Einen Ausflug in das Gebiet der Pharmazie unternahm der Apotheker Christian Viel mit „Morbus Alzheimer – Forschung im Zusammenspiel der Wissenschaften“. Diese Nervenerkrankung lässt mehr oder weniger das Gehirn zusammenschrumpfen. Von allen Demenz-Krankheiten ihat die Alzheimer-Ausprägung mit 65 Prozent den größten Anteil. Die ersten Anzeichen für die Krankheit sind Sprachprobleme oder der Verlust des Kurzzeitgedächtnisses. Das Vergessen von alltäglichen Verrichtungen, das Wiederholen von Fragen oder das Vernachlässigen seines Äußeren sind weitere Anzeichen für diese Krankheit. In der Endphase der Krankheit werden die Patienten liegebedürftig, sie werden oft auch aggressiv gegenüber Personen, die sie eigentlich kennen sollten.

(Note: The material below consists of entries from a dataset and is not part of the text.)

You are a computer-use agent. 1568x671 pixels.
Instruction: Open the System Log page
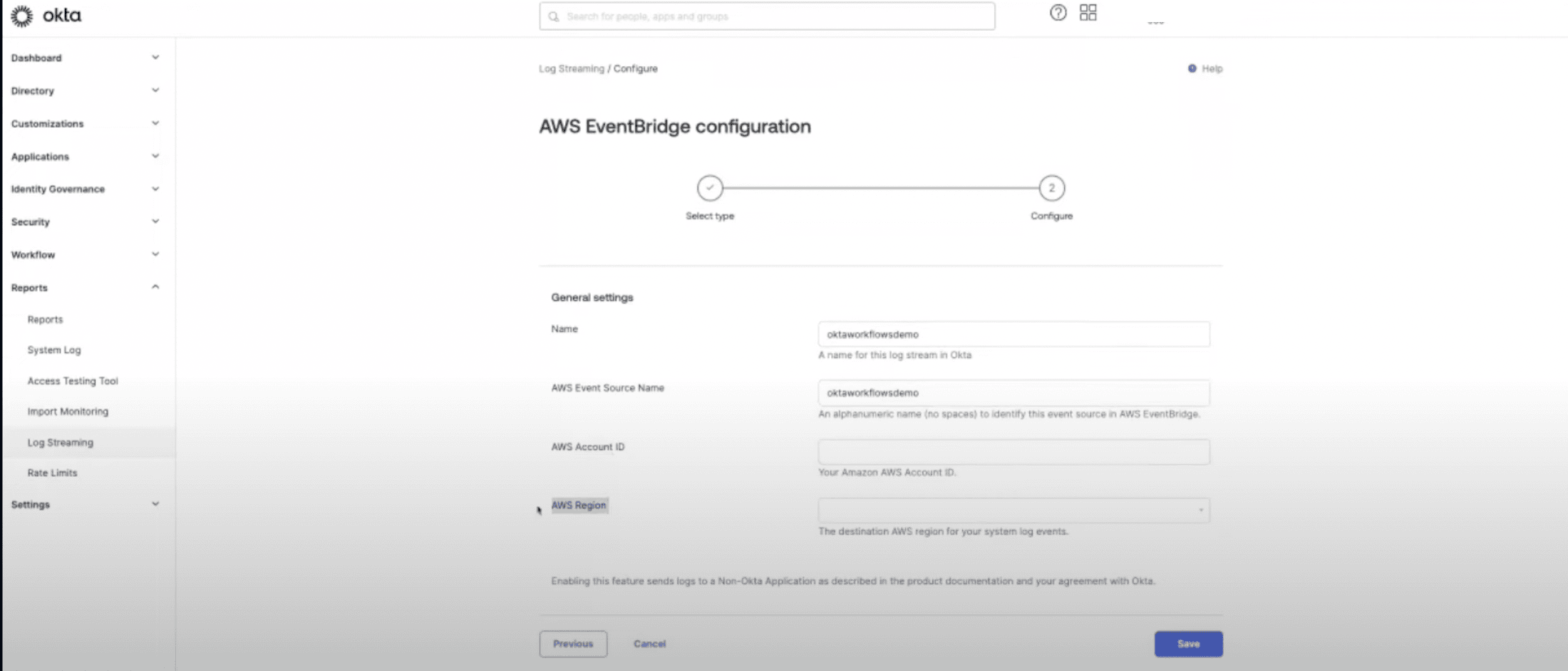click(53, 350)
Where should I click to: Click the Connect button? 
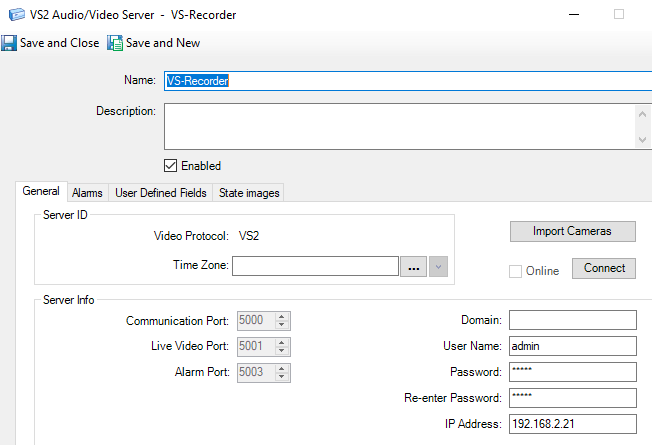[x=604, y=268]
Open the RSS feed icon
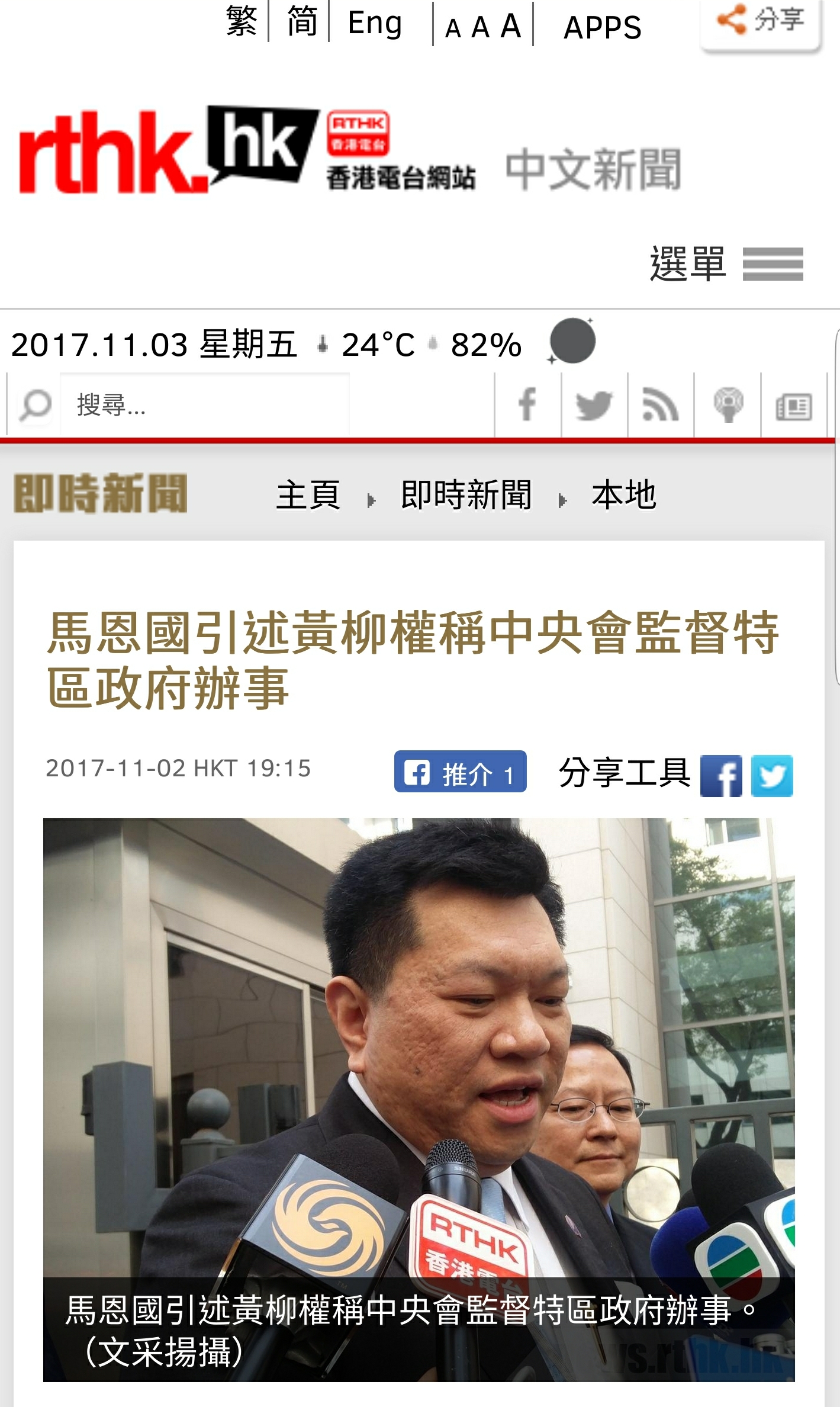Image resolution: width=840 pixels, height=1407 pixels. [661, 405]
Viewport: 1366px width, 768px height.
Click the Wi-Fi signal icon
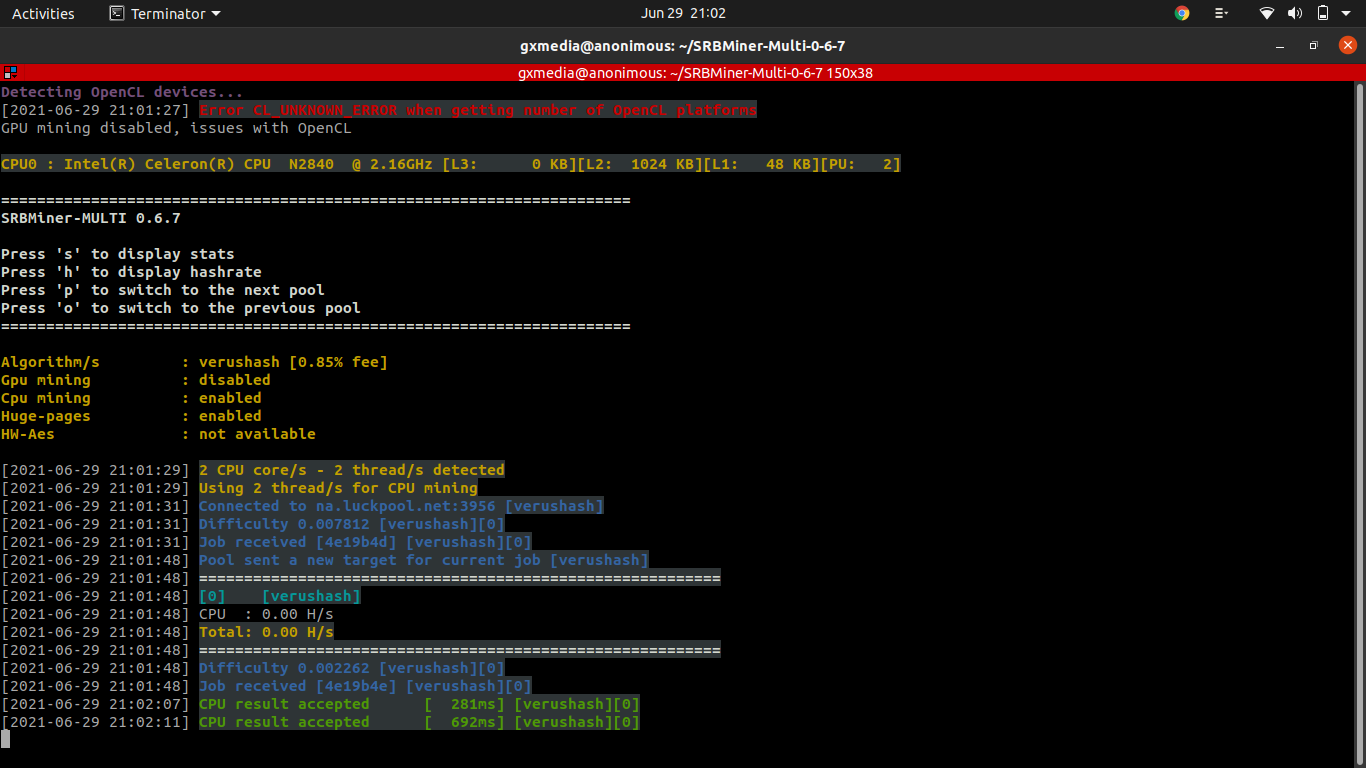[1266, 13]
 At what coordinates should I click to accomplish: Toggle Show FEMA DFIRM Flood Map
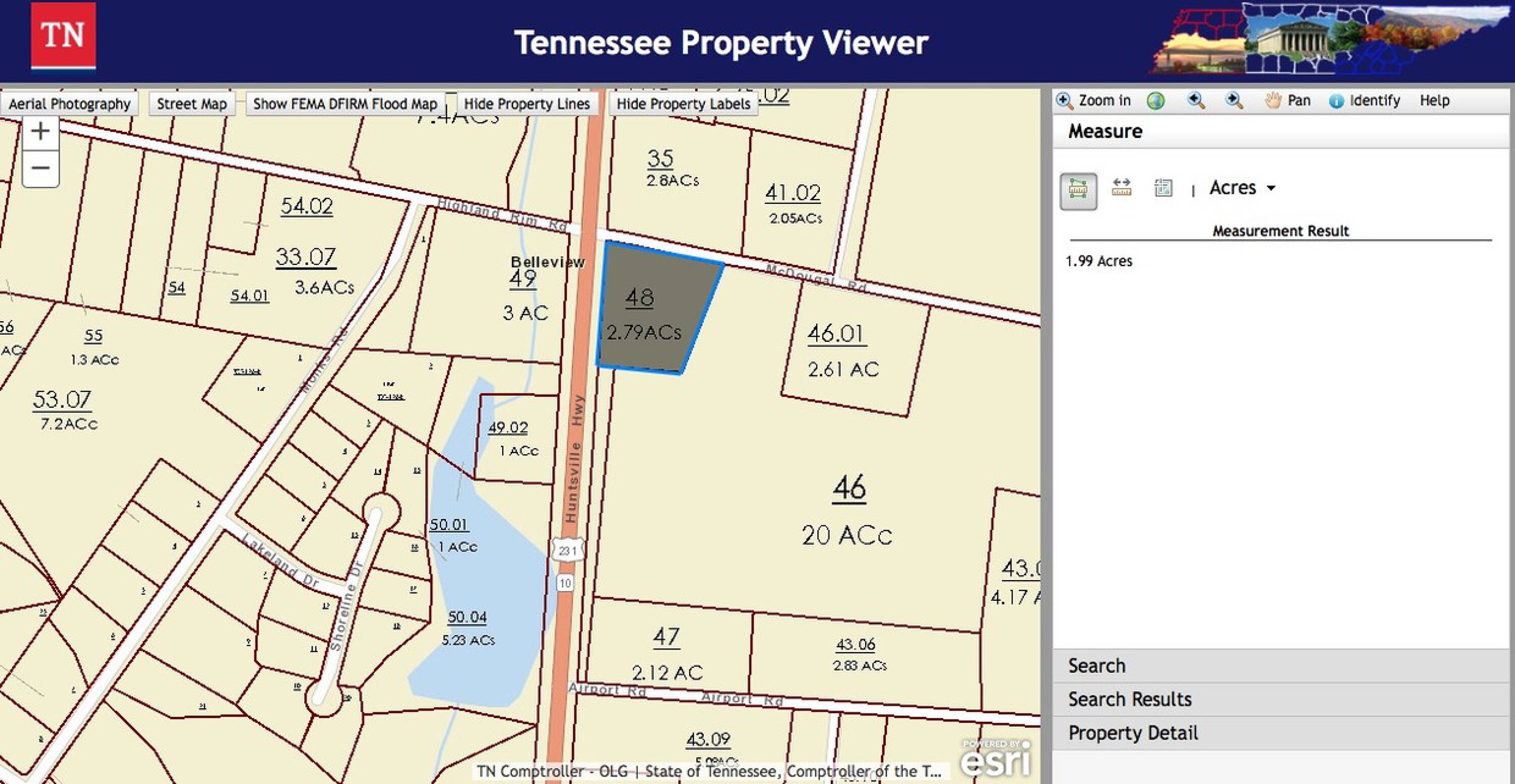coord(345,104)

Mit Hilfe neuropsychologischer Tests, einer Anamnese und dem Biomarker-Verfahren kann eine Diagnose gestellt werden, wenngleich diese nicht verlässlich sei, so Viel. Als Therapie bietet sich an, die Neurotransmitter im Gehirn zu ersetzen. Die Pharmazie kann hier nicht heilen, die Krankheit aber hinauszögern und somit die Lebensqualität der Patienten verbessern.

 

Professor Dr. Schaffner-Bielich beschäftigte sich mit dem Thema Astrophysik. Der Wissenschaftler berichtete über seine Arbeit mit Pulsaren, schnell rotierende Neutronensternen, die immer wiederkehrende Signale aussenden. Den Schülerinnen und Schüler wurde über ein Tonsignal diese Pulse verdeutlicht.
Schaffner-Bielich gab einen erneuten Einblick in die verschiedenen Forschungsbereiche und berichtete, wie man heutzutage die kleinsten der kleinsten Teile, die Quarks, in sogenannten Gluon-Quark-Plasmen erforscht. Die Plasmen spielen bei der Kollision zweier Neutronensterne eine Rolle.

Im sich anschließenden Workshop stellten Schülerinnen und Schüler viele Fragen zum Alltag und den Berufschancen
eines Physikers. Dabei wurde unter anderem darüber diskutiert, ob es wohl außerirdisches Leben gibt. Nicht zuletzt
klärte Herr Schaffner-Bielich die seit Jahrhunderten interessierende Frage vieler Alchemisten: Gold bzw. Goldatome kann man heutzutage herstellen. Da es sich um ein relativ schweres Elemente handele, brauche man dafür einen etwa 50 Meter langen Teilchenbeschleuniger und jede Menge Energie.